Faut-il être certifié pour gagner un marché public de nettoyage ? La réponse est plus nuancée qu'on ne le croit. Les certifications et labels ont une valeur réelle mais encadrée : un acheteur ne peut pas en faire un sésame exclusif. Voici ce que dit le droit, et comment en tirer parti.
À retenir : un acheteur ne peut pas imposer LE label de son choix à l'exclusion des autres. Dès qu'il exige un label, il doit accepter tous les labels équivalents — et tout autre moyen de preuve approprié si vous ne pouvez l'obtenir à temps pour des raisons indépendantes de votre volonté.
De quoi parle-t-on ?
- ISO 14001 : norme internationale de management environnemental (organisation pour maîtriser ses impacts environnementaux). ISO 9001 est son équivalent pour le management de la qualité.
- Qualipropre : label sectoriel propre aux entreprises de propreté.
Honnêteté sur le périmètre : le référentiel précis de Qualipropre, son organisme certificateur et son périmètre d'attestation n'ont pas été vérifiés dans nos sources juridiques. Avant de vous en prévaloir dans une offre, renseignez-vous directement auprès de l'organisme et de la Fédération des entreprises de propreté. Cet article porte sur le régime juridique des labels en marché public, lui parfaitement établi.

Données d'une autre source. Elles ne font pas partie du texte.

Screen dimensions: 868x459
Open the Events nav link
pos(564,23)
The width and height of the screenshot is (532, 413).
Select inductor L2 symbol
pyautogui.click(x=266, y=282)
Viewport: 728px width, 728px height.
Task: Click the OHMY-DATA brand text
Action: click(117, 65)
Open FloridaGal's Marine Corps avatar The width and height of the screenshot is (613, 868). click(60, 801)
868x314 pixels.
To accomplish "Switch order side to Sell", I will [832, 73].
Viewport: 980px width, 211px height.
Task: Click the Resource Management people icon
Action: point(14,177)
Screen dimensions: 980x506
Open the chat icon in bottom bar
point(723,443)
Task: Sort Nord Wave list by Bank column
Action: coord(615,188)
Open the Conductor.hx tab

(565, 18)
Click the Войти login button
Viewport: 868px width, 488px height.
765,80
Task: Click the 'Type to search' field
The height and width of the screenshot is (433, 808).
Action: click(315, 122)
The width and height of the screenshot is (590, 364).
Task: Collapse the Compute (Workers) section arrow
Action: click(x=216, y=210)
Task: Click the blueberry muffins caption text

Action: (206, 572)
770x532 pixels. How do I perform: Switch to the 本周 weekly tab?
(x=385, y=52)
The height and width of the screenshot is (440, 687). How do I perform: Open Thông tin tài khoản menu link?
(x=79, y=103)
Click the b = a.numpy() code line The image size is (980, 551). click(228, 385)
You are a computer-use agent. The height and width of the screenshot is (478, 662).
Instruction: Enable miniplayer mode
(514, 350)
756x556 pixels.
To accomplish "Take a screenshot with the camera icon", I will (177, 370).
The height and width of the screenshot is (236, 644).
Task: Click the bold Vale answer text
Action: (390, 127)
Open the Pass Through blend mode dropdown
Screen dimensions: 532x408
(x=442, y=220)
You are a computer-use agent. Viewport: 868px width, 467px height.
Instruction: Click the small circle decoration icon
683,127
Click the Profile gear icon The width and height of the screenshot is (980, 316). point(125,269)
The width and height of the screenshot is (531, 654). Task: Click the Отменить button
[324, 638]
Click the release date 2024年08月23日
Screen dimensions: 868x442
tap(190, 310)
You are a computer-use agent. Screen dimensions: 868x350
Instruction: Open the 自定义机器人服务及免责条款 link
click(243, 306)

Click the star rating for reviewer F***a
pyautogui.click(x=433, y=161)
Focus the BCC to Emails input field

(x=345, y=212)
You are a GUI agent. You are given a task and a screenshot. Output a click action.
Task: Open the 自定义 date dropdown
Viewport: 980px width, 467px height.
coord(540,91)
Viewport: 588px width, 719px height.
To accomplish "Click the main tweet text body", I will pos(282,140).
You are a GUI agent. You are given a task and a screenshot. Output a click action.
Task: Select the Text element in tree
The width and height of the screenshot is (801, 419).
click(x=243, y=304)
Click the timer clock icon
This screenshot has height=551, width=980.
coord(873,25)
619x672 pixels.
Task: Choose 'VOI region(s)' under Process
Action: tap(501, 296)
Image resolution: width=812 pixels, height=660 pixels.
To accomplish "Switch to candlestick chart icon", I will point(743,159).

Ce qu'un acheteur peut exiger — et ses limites
Le Code de la commande publique encadre l'usage des labels (art. R2111-15 à R2111-17) :
- R2111-15 : un acheteur peut exiger un label particulier comme moyen de preuve, à condition que les caractéristiques prouvées par ce label présentent un lien avec l'objet du marché et permettent de définir les prestations attendues.
- R2111-16 : l'acheteur qui exige un label accepte tous les labels équivalents qui confirment que les caractéristiques exigées sont remplies. Il ne peut donc pas verrouiller le marché autour d'un seul label nominatif.
- R2111-17 : si l'opérateur ne peut obtenir le label dans les délais pour des raisons qui ne lui sont pas imputables, l'acheteur accepte tout moyen de preuve approprié (par exemple un dossier technique).
À cela s'ajoute que le label invoqué doit lui-même reposer sur une procédure ouverte et transparente, des critères objectifs et non discriminatoires, fixés par un tiers indépendant (art. R2111-14).
La conséquence concrète pour votre entreprise
Deux enseignements pratiques :
- Ne pas être certifié n'est pas rédhibitoire. Si vous ne détenez pas le label demandé, vous pouvez démontrer les mêmes caractéristiques par un label équivalent ou par tout moyen de preuve approprié. Une PME non certifiée reste recevable si elle prouve la même chose autrement.
- Une certification est un atout de preuve, pas une exigence magique. Elle facilite la démonstration de votre capacité technique (qualité, environnement) et peut nourrir votre note sur les critères qualitatifs/environnementaux — mais elle ne remplace pas un bon mémoire technique. C'est la preuve d'une organisation réelle qui compte, pas le logo.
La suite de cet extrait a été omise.